Thomson Reuters announced its entry into the agentic AI arena with CoCounsel for tax, audit, and accounting professionals, touted as but the first step in a wider rework of its product line centered around the integrating of semi-autonomous agents.
CoCounsel for tax, audit and accounting professionals is described as a vertical-specific AI agent designed for modern tax and accounting professionals. It automates work such as client review, memo drafting and compliance checks, and provides explainable outputs if people wonder how the bot came to the conclusions it did. By drawing on multiple sources of information it can also connect firm knowledge, Checkpoint, IRS code, and internal documents into a single AI-guided workspace.
“This isn’t GenAI in a prettier wrapper — it’s a fully integrated, intelligent system built to do the work,” said Kevin Merlini, vice president of product at Thomson Reuters, and the former CEO of Materia. “Now CoCounsel doesn’t just assist — it acts with context, navigates complexity, and integrates directly into how professionals already operate. It’s purpose-built for high-stakes work — and it’s only the beginning.”
The release has been in development for over a year, with the process being materially helped along through the company’s acquisition of tax and accounting-specialized AI-development firm Materia late last year. This acquisition has enabled Thomson Reuters to take a broader approach to agentic AI, concentrating not so much on standalone agentic tools but, rather, integrating agents throughout the product line. This approach involves agents that draw from features and content across platforms such as Checkpoint, Westlaw, and Practical Law to act and reason within already accepted industry best practices.
“We’re not just rebranding AI assistants. We’re engineering full agentic systems — backed by trusted content, custom-trained models, and real domain expertise,” David Wong, chief product officer at Thomson Reuters, said. “What others are calling agentic, we’ve already had in the market. What we’re launching now sets a new bar: this is what AI looks like when it’s built with real content, trained with real experts, and trusted by the professionals who do real work.”

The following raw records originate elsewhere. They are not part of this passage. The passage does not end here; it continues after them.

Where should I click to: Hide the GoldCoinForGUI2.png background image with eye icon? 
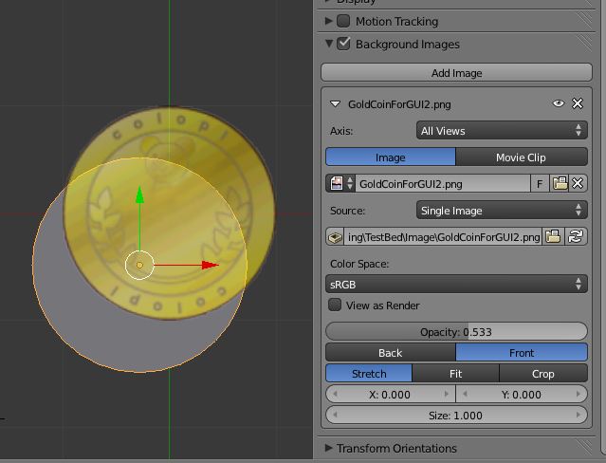tap(560, 103)
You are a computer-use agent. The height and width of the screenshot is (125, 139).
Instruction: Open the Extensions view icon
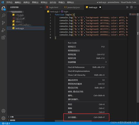4,38
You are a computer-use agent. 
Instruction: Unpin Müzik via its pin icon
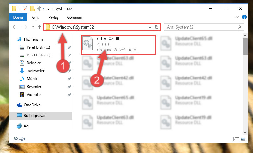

For example, Thomson Reuters intends to next build on its GoSystem Tax Engine to have it not just assist with returns but actually draft them itself, as well as adapt to system feedback and resolve diagnostics on its own. The rollout of agentic systems will continue with expanded capabilities across legal, risk and trade, and compliance domains — including intelligent workflows for intelligent drafting, employment policy generation, deposition analysis, and compliance risk assessments.